様々な会社で人事、組織というテーマに関わっていると、経営理念や企業理念といった「理念の浸透」や、経営方針や事業方針などの「方針の徹底」といったことが取り組み課題として挙がることがたびたびあります。

課題として挙がるということは、それぞれ重要だと理解されているにもかかわらず、それがうまくできていないということであり、様々な会社で同じように取り上げられるということは、何かしらの共通した難しさがあるということでしょう。

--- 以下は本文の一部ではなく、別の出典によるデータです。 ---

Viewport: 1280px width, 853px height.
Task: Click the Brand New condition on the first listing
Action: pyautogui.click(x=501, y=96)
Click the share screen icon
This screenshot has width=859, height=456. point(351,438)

こういう課題が挙がった時、私はある大企業の社長経験者から教えられたことを思い出し、そのことを伝えるようにしています。
この方はご自分が社長の時代に、組織変革のために、あるキーワードを使った「理念浸透」の取り組みをしたことがあり、結果的には何とかうまく行ったと言えるレベルまで到達したそうですが、そこで実際に取り組んだのは、とてもシンプルなたった一つだけのことだったそうです。
それは、ただ単純に「事あるごとに繰り返し言い続ける」ということでした。

ただし、その取り組みの度合いは、お話を聞く限りではかなりのもので、社員が集まって自分が何か話す機会があるようなイベントやミーティングでは、とにかくその「理念」を繰り返し語り、会社案内ほかのパンフレット類から社員証や名刺、その他社内の印刷物には、必ずその内容を載せたそうです。
ちなみにスローガンのように社内掲示することも考えたそうですが、それは少し社内の美観を損ねるということでやめたそうです。ただ、とにかく利用できる機会を徹底的に利用して「理念」を事あるごとに言い続け、他の役員や管理職にも同じように語り続けることを求めたそうです。

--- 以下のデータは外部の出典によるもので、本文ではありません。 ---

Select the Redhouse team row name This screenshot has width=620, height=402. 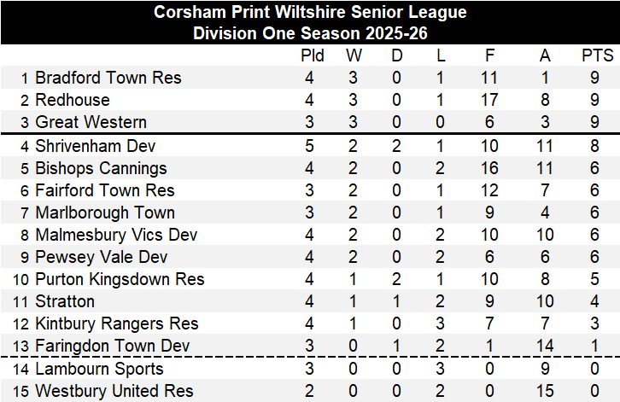73,101
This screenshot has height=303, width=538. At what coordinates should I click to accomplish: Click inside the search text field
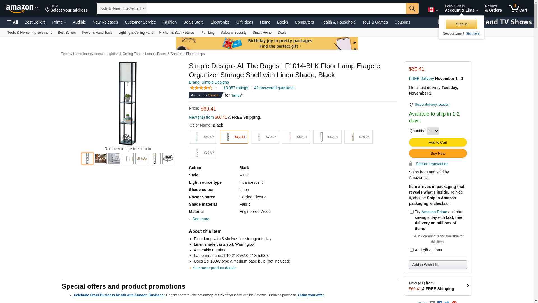coord(276,8)
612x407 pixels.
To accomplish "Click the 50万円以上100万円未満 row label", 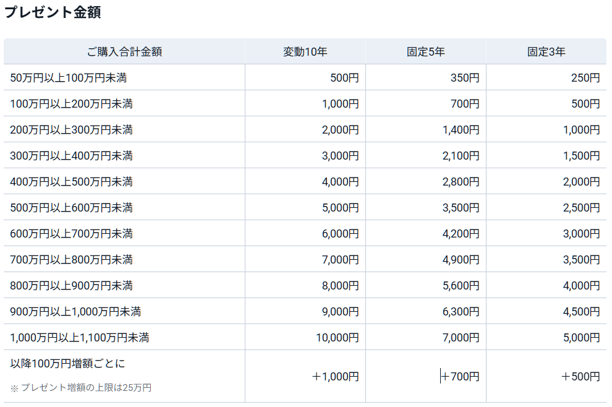I will click(69, 78).
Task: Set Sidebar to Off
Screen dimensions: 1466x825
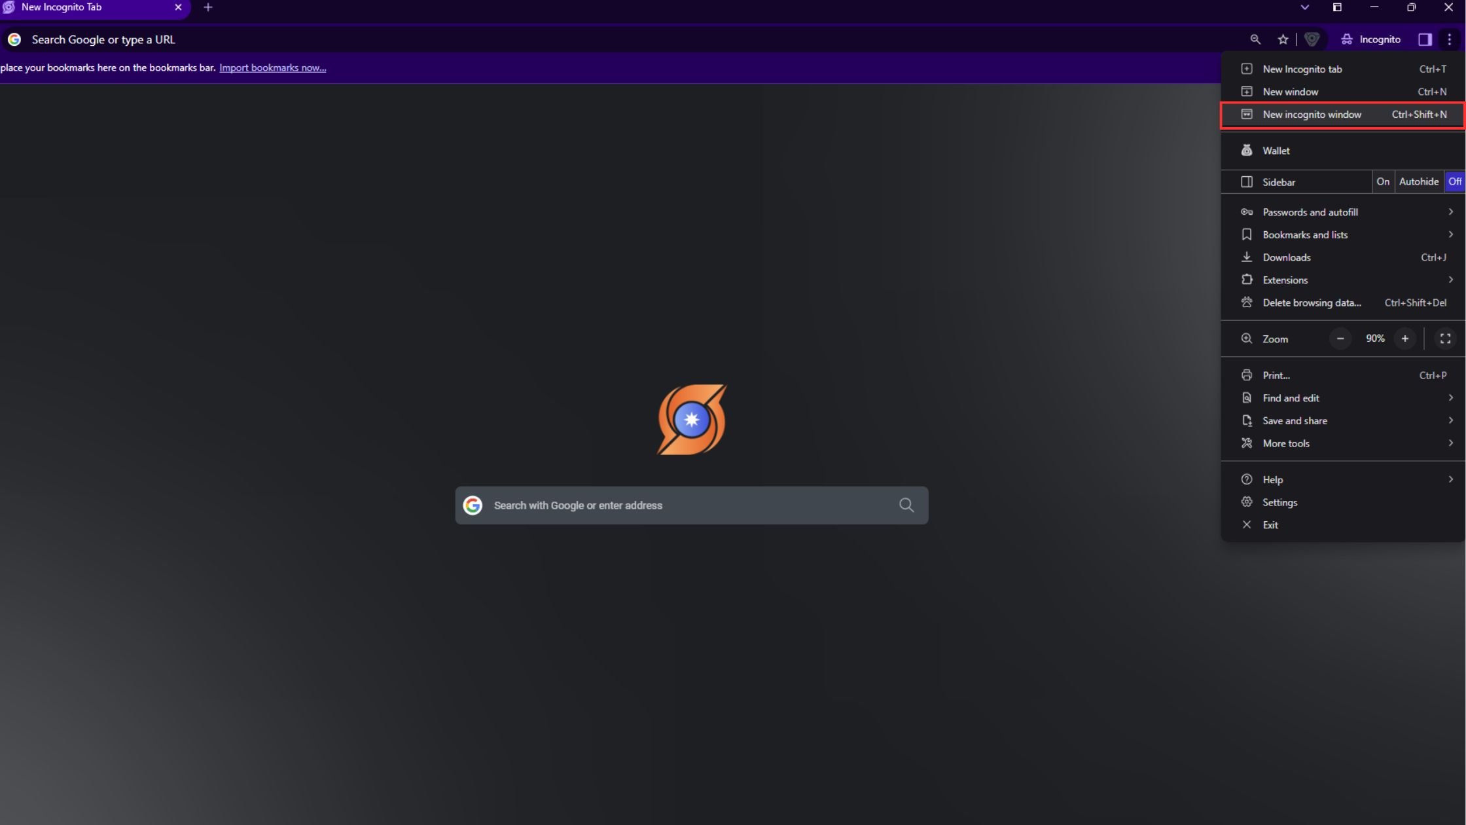Action: (1454, 181)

この効果は徐々に表れて、1年ほど経つころには社員の口から「うちの理念は・・・」という言葉が出始めるようになり、仕事をする中では頭のどこかにこの「理念」を置きながら考えるようになっていったそうです。それにつれて、課題があった組織風土も少しずつ良い方向に変わっていったそうです。

会社から、例えば「○○の徹底」といった取り組み指示が下りてくることがあると思いますが、そこで具体的な実施方法まで指示されることは、あまりないのではないかと思います。

そうして行われることは、たぶんその指示があった以降で一度か二度くらい、「○○を徹底するように」などという言い伝えがされるくらいで、もう少し真面目に取り組む人が、節目節目で同じ話を繰り返す程度のものでしょう。それですら話題に上る回数が多いとは言えず、ほとんどの場合は単発で終わってしまうでしょう。
「浸透」や「徹底」と言いながら、それに向けた行動はなかなかできないもので、たぶんそれが、「理念の浸透」や「方針の徹底」という時の難しさということになるのでしょう。

「浸透」や「徹底」などときれいな言葉で表現されても、それは結局は「刷り込み」ということと同じことです。そこで実際にやることといえば、「多くの機会を見つけ、できるだけ数多く、繰り返し言い続けること」しか方法はありません。

「理念の浸透」「方針の徹底」は、ただシンプルに「言い続けること」を本当に続けられるかどうかにかかっているのだと思います。